◆ **Instructions for the task**: Taking each line of the material in turn, count those with the string "computer" and answer with the count alone.

◆ **Data extracts**:
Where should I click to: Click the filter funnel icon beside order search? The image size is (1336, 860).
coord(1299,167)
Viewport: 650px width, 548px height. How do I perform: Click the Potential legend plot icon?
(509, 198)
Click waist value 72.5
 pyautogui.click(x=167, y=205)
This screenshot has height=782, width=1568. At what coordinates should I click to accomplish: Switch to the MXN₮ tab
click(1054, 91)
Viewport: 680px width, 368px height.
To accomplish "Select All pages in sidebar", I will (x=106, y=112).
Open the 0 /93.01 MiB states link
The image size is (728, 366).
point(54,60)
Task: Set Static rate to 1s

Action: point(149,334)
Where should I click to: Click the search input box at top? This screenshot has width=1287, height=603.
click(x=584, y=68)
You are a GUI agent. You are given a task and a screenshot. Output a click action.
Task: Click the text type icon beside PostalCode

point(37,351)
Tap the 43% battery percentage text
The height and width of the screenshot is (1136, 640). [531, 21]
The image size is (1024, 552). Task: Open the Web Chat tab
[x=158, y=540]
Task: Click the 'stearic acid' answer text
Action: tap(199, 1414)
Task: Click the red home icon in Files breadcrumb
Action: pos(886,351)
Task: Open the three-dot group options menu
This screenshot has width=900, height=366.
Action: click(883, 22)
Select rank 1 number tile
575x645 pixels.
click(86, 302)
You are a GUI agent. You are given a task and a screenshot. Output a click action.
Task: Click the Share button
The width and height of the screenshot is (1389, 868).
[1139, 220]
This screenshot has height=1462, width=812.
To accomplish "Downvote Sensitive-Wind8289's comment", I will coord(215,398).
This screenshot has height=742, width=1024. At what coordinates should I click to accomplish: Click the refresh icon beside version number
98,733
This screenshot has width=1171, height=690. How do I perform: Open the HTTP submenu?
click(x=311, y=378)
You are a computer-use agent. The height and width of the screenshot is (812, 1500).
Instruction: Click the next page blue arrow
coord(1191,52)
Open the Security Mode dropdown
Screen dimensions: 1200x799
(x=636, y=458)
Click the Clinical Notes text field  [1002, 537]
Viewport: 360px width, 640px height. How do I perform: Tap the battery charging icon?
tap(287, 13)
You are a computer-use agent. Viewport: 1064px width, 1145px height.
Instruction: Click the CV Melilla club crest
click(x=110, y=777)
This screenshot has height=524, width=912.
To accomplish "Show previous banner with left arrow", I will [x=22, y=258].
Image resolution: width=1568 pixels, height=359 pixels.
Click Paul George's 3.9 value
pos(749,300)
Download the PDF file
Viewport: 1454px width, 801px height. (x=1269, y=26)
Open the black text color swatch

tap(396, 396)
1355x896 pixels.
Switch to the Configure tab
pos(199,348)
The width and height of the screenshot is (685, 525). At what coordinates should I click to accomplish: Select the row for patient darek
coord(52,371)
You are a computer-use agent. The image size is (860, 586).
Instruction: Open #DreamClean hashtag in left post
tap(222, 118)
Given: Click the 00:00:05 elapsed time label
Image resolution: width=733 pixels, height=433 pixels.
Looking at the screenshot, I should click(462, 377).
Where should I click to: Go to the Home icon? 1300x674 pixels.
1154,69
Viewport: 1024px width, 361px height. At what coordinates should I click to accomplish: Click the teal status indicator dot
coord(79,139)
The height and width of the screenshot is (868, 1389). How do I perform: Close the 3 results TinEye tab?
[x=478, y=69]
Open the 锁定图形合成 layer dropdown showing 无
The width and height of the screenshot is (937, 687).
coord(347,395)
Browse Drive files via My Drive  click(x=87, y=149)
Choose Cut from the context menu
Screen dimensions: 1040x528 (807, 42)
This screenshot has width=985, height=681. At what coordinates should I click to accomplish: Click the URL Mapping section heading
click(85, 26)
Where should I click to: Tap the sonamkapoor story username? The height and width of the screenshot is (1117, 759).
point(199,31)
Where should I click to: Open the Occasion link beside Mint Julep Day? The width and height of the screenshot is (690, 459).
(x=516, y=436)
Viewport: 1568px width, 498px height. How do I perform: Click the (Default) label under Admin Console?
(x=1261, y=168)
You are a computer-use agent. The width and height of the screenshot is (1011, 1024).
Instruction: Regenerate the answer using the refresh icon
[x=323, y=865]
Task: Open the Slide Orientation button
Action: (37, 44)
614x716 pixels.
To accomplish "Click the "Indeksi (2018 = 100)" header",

◆ **Reply**: 4